Christ is risen!
“What is God teaching you through your time in Georgia?”
I’m not certain, but perhaps what He’s teaching me through my time spent typing, with my laptop on my host family’s couch, is that it would be well to be less neurotic about how I interpret strangers’ generalized suggestions on stuff like classroom procedures, culture shock, personal growth, and so on. Stop whining like the older brother in the parable, just because you never got to try out full blown rebellion, and get back to working on stuff that actually matters. Like prayer, And relationships. Even to writing about stuff other than your own personal psychological reactions to hyperbolic claims. “God became man for our salvation” is not hyperbole, mysterious as that may be — go consider it. (In case you’re wondering, no I was not paraphrasing God there; that was just an informed guess)
If I weren’t reading the OCMC manuel in a neurotic fashion, I should, perhaps, have gotten out of it something more like: there’s the community you go off and serve, which is important, but there’s also the community you came from, and they’re also important — and it’s good if you try to use this opportunity to deepen their understanding of the universal Church as well. I mean, OK, that’s not what it said at all, but I think that’s the subtext. Unless I’m just making this up. I could just be making this up, but it makes sense to me in a way the other doesn’t, so I’d better think about the approach that makes sense instead of trying to figure out how I’m going to deal with an imaginary personal epiphany.

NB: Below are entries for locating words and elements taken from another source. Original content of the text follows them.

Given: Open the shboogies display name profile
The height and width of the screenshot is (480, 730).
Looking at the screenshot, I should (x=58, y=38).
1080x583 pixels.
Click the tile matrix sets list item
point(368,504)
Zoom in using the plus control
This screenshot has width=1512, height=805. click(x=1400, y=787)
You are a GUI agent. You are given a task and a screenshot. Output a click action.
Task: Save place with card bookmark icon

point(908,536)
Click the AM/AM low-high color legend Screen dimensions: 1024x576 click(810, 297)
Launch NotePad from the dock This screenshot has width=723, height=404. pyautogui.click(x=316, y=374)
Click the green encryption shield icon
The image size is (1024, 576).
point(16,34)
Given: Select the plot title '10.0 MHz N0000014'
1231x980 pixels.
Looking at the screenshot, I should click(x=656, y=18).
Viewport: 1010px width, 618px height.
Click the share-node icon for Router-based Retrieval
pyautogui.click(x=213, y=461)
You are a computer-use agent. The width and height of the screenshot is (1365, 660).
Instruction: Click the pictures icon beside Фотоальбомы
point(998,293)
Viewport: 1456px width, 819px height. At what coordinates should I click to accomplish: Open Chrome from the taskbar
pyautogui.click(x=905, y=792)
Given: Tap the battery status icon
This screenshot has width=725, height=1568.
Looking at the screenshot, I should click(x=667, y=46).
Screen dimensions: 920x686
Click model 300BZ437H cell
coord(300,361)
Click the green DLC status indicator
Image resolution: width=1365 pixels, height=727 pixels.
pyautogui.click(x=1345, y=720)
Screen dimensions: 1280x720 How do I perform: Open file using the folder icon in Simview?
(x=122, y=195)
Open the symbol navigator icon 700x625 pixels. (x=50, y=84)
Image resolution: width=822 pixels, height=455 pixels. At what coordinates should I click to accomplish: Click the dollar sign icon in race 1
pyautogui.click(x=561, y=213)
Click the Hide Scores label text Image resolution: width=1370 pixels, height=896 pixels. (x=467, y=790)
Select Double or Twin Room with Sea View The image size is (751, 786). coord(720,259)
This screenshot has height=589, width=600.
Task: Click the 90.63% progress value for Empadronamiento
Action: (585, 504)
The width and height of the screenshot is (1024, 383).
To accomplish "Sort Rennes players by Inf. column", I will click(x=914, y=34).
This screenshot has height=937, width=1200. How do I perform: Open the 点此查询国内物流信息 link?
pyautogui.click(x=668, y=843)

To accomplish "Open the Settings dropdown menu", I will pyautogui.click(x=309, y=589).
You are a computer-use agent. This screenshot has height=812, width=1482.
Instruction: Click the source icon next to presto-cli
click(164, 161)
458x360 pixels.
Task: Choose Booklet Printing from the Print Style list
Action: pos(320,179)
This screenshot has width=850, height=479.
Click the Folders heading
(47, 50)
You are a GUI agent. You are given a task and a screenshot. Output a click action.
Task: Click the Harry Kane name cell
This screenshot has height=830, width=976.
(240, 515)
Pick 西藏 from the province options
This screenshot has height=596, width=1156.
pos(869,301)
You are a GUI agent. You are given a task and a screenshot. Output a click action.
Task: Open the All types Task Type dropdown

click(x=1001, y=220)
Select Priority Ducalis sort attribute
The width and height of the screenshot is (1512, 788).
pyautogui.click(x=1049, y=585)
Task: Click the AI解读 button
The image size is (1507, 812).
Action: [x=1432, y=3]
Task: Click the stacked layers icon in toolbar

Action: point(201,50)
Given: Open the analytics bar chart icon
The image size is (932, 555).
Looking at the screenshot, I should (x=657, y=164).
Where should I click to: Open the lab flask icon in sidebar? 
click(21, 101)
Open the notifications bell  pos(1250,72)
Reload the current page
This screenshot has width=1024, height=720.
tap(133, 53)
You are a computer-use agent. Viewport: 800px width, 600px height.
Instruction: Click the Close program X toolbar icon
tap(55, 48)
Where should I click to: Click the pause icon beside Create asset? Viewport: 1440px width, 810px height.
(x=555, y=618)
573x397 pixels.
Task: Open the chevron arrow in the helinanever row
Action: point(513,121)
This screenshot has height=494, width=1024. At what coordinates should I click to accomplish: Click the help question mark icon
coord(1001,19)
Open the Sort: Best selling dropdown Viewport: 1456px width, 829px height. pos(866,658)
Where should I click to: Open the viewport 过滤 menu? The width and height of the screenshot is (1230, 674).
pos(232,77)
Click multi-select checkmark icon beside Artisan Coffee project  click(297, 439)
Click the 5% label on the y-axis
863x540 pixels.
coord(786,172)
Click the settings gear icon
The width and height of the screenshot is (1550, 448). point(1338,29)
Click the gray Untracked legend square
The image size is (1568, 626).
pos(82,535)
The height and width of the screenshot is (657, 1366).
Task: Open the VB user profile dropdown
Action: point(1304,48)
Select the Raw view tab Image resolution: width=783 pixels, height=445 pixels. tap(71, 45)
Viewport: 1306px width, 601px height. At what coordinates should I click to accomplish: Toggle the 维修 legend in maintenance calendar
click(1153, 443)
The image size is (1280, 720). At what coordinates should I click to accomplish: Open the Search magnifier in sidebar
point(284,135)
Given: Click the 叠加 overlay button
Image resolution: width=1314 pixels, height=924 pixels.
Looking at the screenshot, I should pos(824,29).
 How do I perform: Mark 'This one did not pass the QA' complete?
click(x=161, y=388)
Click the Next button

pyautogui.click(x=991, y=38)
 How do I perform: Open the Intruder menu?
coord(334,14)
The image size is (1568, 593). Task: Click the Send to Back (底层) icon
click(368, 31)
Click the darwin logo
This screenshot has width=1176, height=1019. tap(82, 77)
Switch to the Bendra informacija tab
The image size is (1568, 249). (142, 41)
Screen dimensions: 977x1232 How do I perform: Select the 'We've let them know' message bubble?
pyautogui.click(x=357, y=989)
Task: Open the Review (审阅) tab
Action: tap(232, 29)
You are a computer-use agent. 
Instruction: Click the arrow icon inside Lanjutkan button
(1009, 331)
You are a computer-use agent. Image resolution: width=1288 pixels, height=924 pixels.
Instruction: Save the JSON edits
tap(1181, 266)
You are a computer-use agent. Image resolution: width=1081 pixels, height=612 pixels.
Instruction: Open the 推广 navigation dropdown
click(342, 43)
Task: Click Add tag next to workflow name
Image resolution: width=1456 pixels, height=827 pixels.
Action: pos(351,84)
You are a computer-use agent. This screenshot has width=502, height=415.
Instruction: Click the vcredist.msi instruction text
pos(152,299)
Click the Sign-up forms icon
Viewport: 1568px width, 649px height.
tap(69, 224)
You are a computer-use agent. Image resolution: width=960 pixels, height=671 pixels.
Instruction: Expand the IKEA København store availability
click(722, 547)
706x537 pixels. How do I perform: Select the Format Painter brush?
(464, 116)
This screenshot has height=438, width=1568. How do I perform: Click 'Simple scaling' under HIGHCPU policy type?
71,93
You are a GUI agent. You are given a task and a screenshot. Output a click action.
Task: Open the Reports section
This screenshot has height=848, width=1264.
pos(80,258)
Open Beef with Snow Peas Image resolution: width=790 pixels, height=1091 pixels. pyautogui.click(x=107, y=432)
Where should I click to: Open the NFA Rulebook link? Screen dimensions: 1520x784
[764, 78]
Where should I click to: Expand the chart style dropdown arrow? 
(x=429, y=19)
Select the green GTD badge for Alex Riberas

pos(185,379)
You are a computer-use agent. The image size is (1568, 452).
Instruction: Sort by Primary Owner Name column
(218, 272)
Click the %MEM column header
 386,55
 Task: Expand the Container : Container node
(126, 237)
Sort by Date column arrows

That question, however, is quite a difficult one, and not only because I move about too much to have a stable relationship with a home church. Well, actually, it’s probably an especially hard question for precisely that reason. When I’m in Tucson in August (I suffer from poor timing, I know. Tucson in August.), what do I say. Setting aside Moldova for a moment, because I don’t even know what we’re doing there yet. What do I say about Georgia? Really say? Or do I just make xinkali for the next International Festival and say “Kriste aghsdga” at Pascha? Do I put together a presentation, and ask to talk about it during coffee hour? Our international guests and immigrants don’t usually do that. Why don’t they? It would be very interesting, I suspect. But what would they talk about? What would I talk about, if I were giving a presentation in Georgia about American Orthodoxy? It’s just so vast, and then we forget to remind each other sometimes that it’s not all about culture anyway, but about being the body of Christ. America has so many people from these places; but we emphasize the experience of a week over an experience of 30 years? Would I write an essay and give it to whoever wants to see it? When I came back from Syria, mostly I wrote blog posts with lots of pictures. I didn’t do anything especially interesting from Alaska.
Well, ok, perhaps I could start here: I was surprised that in Georgia people don’t have a nice, cozy, social “church community” the way we do in America. They have a crazy complicated assortment of affiliations to godparents, godchildren, spiritual fathers, monasteries, bishops, childhood villages, ancient church/monuments, places to be visited upon particular feast days, and so on. The relationship of a religious Georgian to his church may be very dense, but it may also be quite spread out and difficult to follow. It certainly does not consist primarily on going to church and receiving Communion every sunday morning at the same church. It might involve lighting candles at various ancient monasteries, taking roosters to certain churches on certain days, boiling wheat on some occasions, writing out prayers to accompany little loaves of bread that are presented at the Liturgy, and a number of other things I don’t quite understand. And, ok, this is kind of hard to deal with as an outsider, especially one who doesn’t really “get” the blessing and blessedness of places, times, and things very well. American Orthodox people will usually affirm this to be the case, but it’s not a big emphasis of ours. We emphasize theology. And, truly, Orthodoxy does have beautiful theology. About which I’ve heard pretty much nothing since living in Georgia. The theology and prayer is this huge, interconnected mass, into which it’s difficult to find an entrance. Holidays might work for Americans, but not necessarily Georgians — if you don’t already know why the holiday is important, you’re probably not going to learn it from them, even if they speak excellent English.
So then I would say: I don’t automatically love this situation. And then I’m not sure what I would say after that. There’s something to be said after, but I don’t know it well enough to talk about yet. After eight months. Vymie!